Ever since “Annie Hall,” I’ve been a Tony Roberts fan. But he was also good in an earlier film, “Serpico,” opposite Al Pacino in the supporting role of New York City Sgt. David Durk. (Every now and then I hear from the real David Durk, an occasional reader of my column who is long retired from the NYPD and lives somewhere in the 845 area code.)
Anyway, on Saturday night I scored some comp tickets to the Broadway revival of “The Royal Family,” a comedy by Edna Ferber and George S. Kaufman that was originally produced in 1927 as a spoof on the famous Barrymore acting family. You get tell it was an old play because there wasn’t a single swear word to be heard and no one dropped their pants.
In fact, the only thing that could remotely be described as obscene was the price of the drinks in the lounge at the packed Samuel J. Friedman Theatre. It was 16 bucks for a Chardonnay and a vodka-tonic served in tiny plastic cups that could have been better used for taking urine samples. But look, you don’t go to the theater to drink.

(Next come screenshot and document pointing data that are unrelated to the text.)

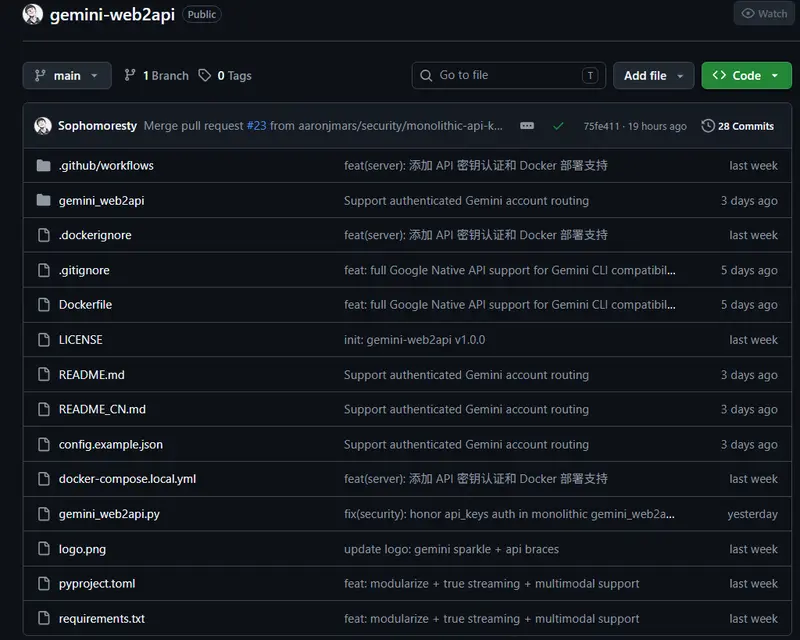Click the green check status icon
Image resolution: width=800 pixels, height=640 pixels.
tap(558, 126)
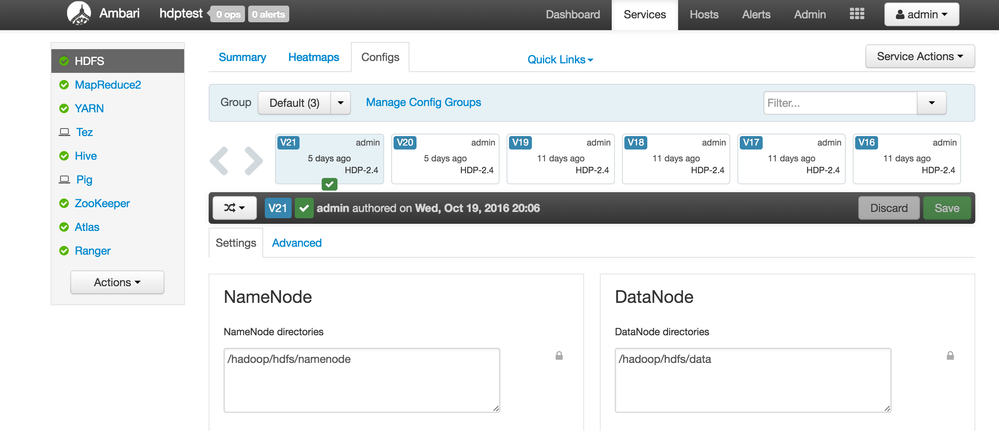Viewport: 999px width, 431px height.
Task: Switch to the Heatmaps tab
Action: point(313,58)
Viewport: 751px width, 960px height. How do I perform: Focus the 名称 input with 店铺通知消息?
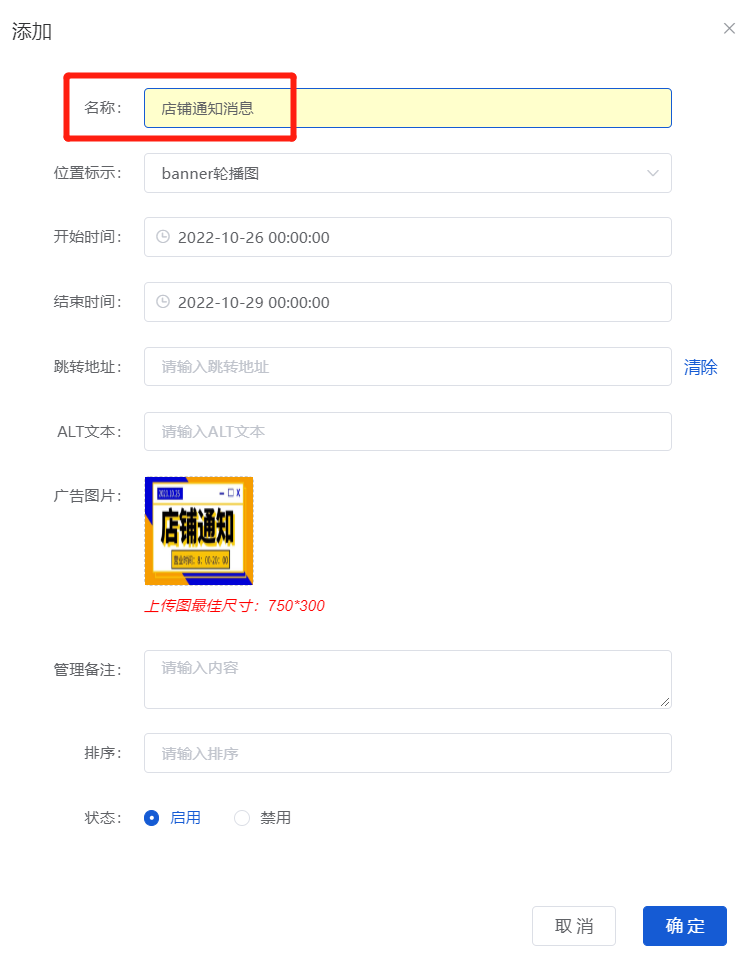tap(408, 108)
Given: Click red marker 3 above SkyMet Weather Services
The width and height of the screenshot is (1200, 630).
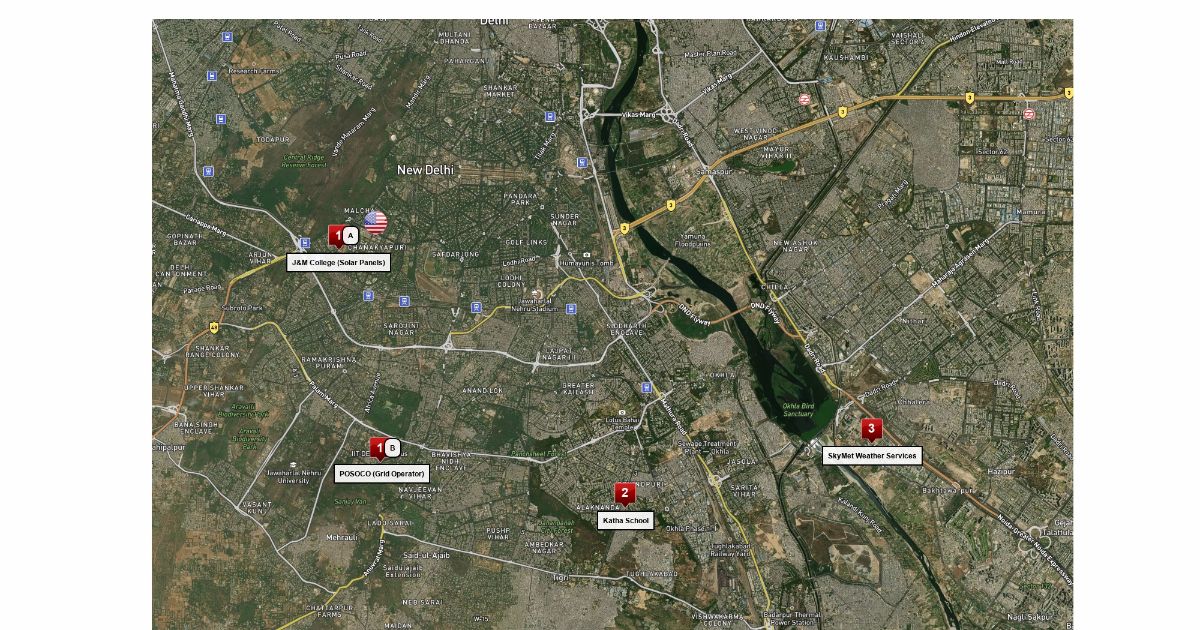Looking at the screenshot, I should click(x=871, y=428).
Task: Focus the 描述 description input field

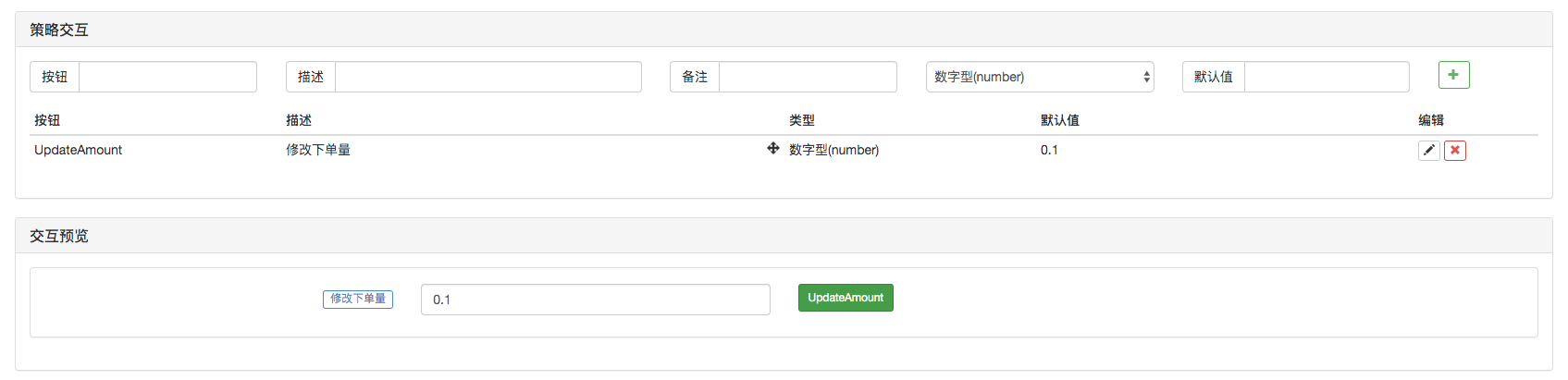Action: [488, 77]
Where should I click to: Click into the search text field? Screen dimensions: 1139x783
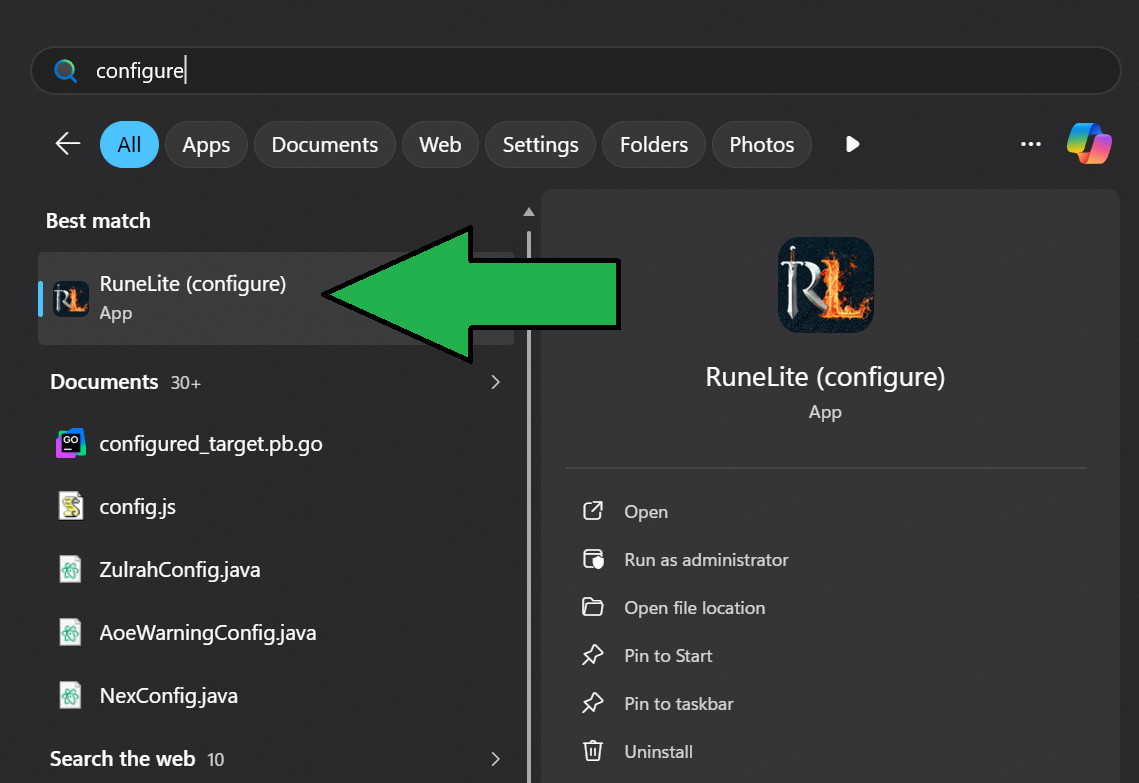tap(600, 71)
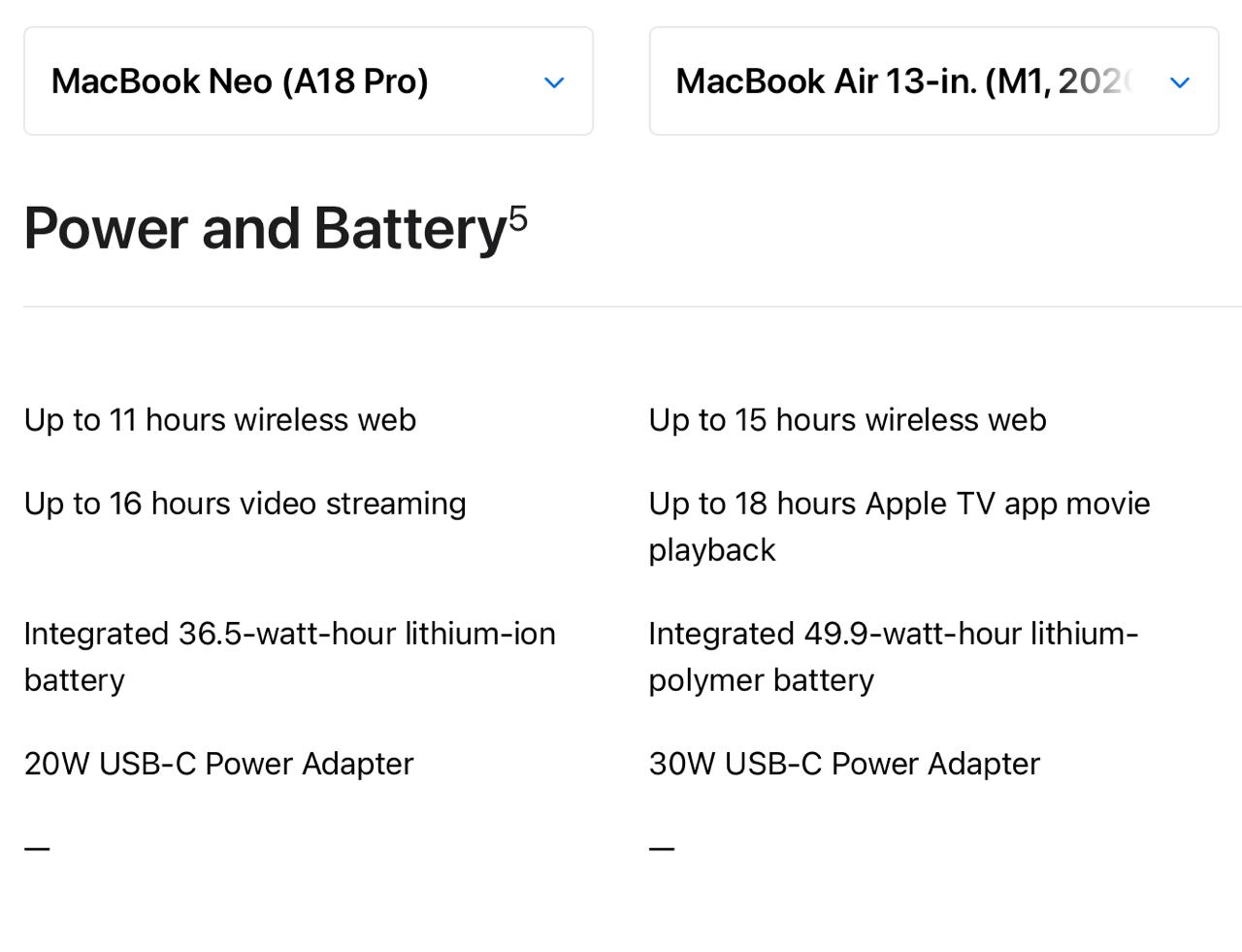Image resolution: width=1242 pixels, height=952 pixels.
Task: Select the "Up to 11 hours wireless web" text
Action: pos(220,420)
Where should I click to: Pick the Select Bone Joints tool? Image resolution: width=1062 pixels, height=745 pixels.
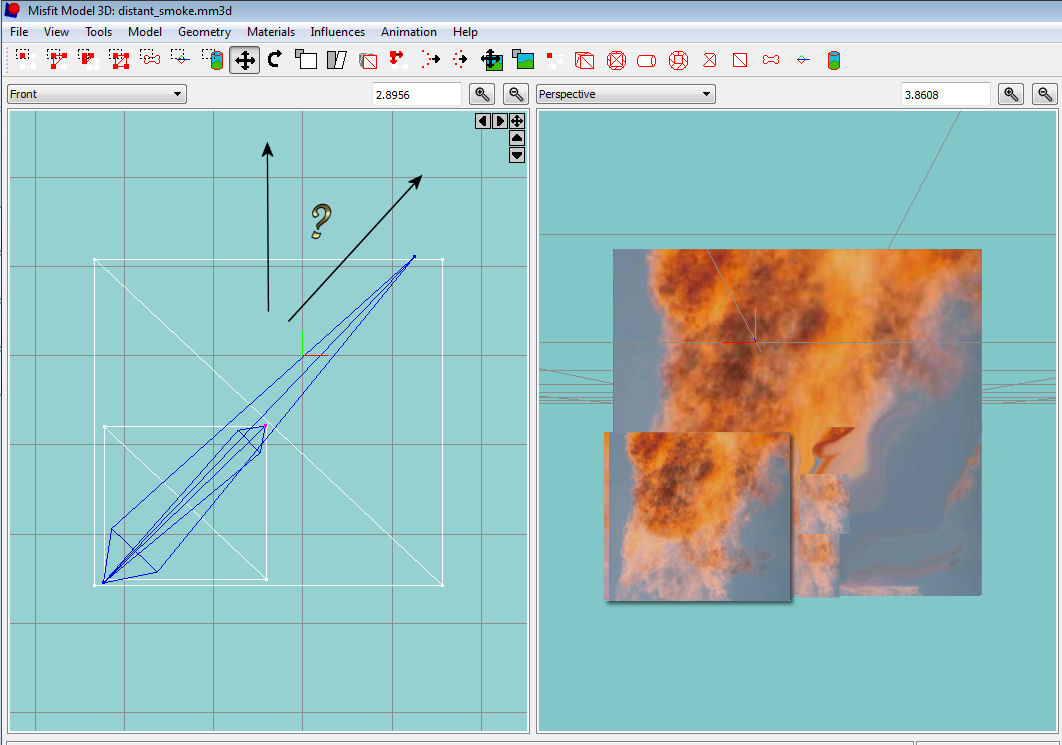click(151, 60)
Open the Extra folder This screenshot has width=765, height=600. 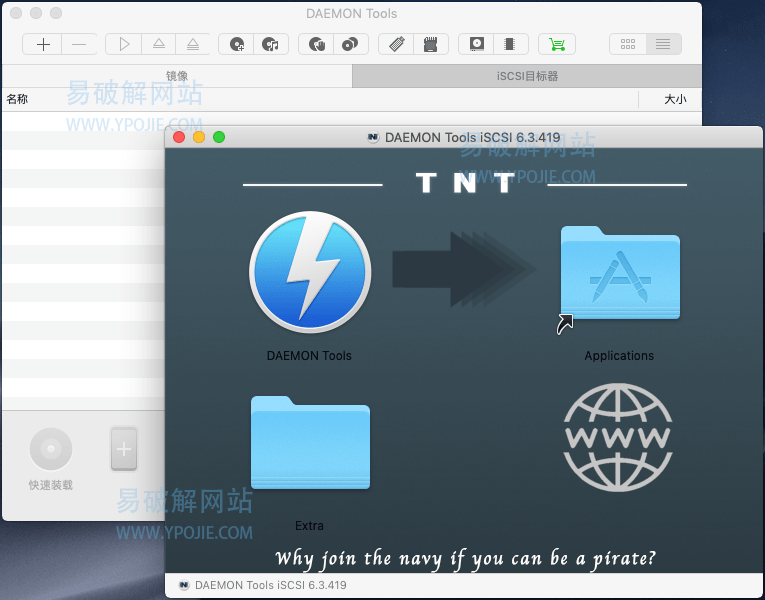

The play is still in previews, which is when a play is at its most interesting because usually the bugs are still being worked out. During Saturday’s performance, I thought that Roberts, 69, who plays the part of a world-weary theatrical agent, Oscar Wolfe, muffed a couple of his lines early on.
Now, I realize that he may have been showing early symptoms of an illness that cropped up the next day at the Sunday matinee. When he walked out on stage, he was greeted with instant applause (as he was the night before) but then couldn’t deliver his lines. They came out slurred and unintelligible.
The performance was canceled and Roberts was taken to the hospital.
That’s live theater for you. Sometimes you get more drama than you bargained for.